What I learned as I grew into a new mother body was that I could not take parental leave and be on sabbatical, so my year-long sabbatical at half-pay, became 18 months of leave at about 70% of my yearly pay over two years. To be assured of a parental leave at all, I informed my university of my pregnancy only seven or eight weeks into it, which was already a significant risk considering how many interventions were necessary to become pregnant. It took me months of negotiations and meetings to ultimately have a plan in place.
While on my parental leave/sabbatical, I recall thinking of my colleagues who had used their sabbaticals to just read or take up an instrument or rest. I never rested. I took on teaching gigs to make up the money I lost for the leave and took on a bevy of activities, creatively joyous and some purely functional, more and ever more, while also caretaking for my son until he went to daycare at 9 months.
In the weeks before my return to work at the university, I began to feel two pulls: dread at my return and a desire to welcome our second child.

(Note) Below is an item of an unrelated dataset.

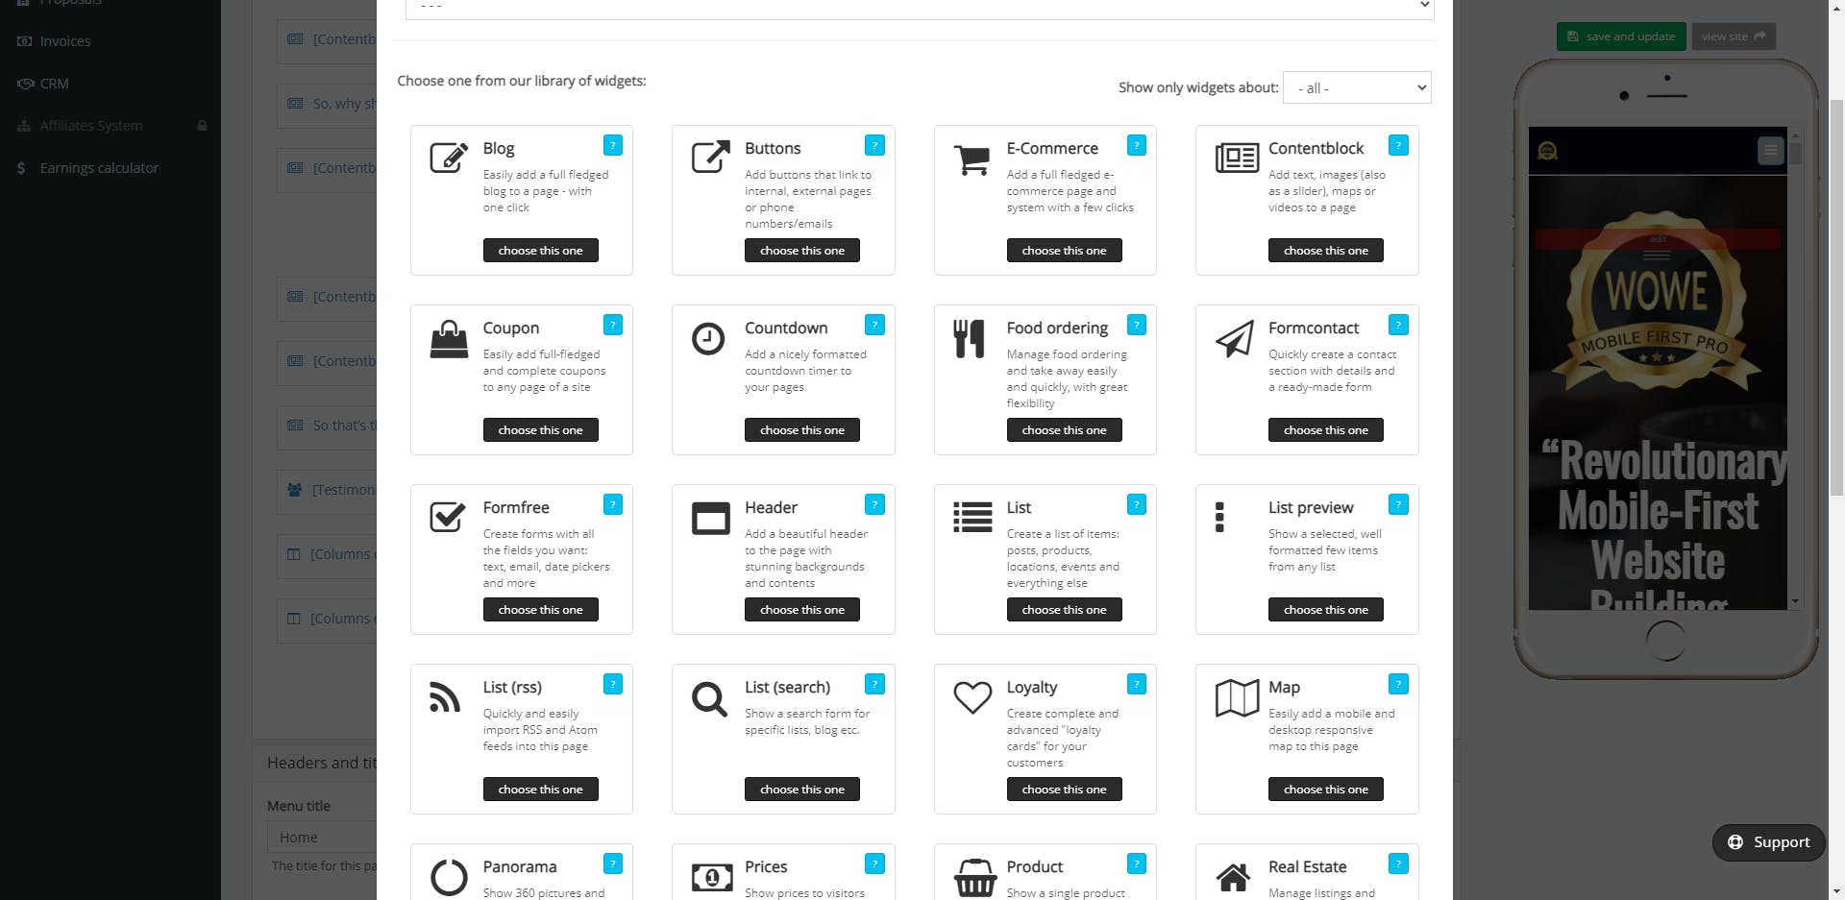The width and height of the screenshot is (1845, 900).
Task: Click save and update
Action: pyautogui.click(x=1620, y=36)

“Why are you here so soon?” the fertility doctor asked. “You have all the time in the world.”
I thought that he must not work with many academics, or at least none at my university.
I was 38, up for promotion to full professor, with so many side gigs that I often lost (and lose) count. Returning to academia after a birth, parental leave, sabbatical, I knew applying for full professor might be sabotaged for at least 5 years if I was not successful in the first application. Getting pregnant again so soon might mean that, should I not be successful, there would be too much time between the last time that I taught to have viable teaching evaluations; at a college that emphasizes them, the stronger move would be to delay adding to my family yet again.
Still, I did not want my family planning to be undermined by career goals and an acceptance of patriarchal and racist systems that seek to control the body of the child-bearing and -rearing Black woman. Time and health were not on my side biologically for getting pregnant and carrying a baby to term. I had already had one miscarriage after my son’s birth.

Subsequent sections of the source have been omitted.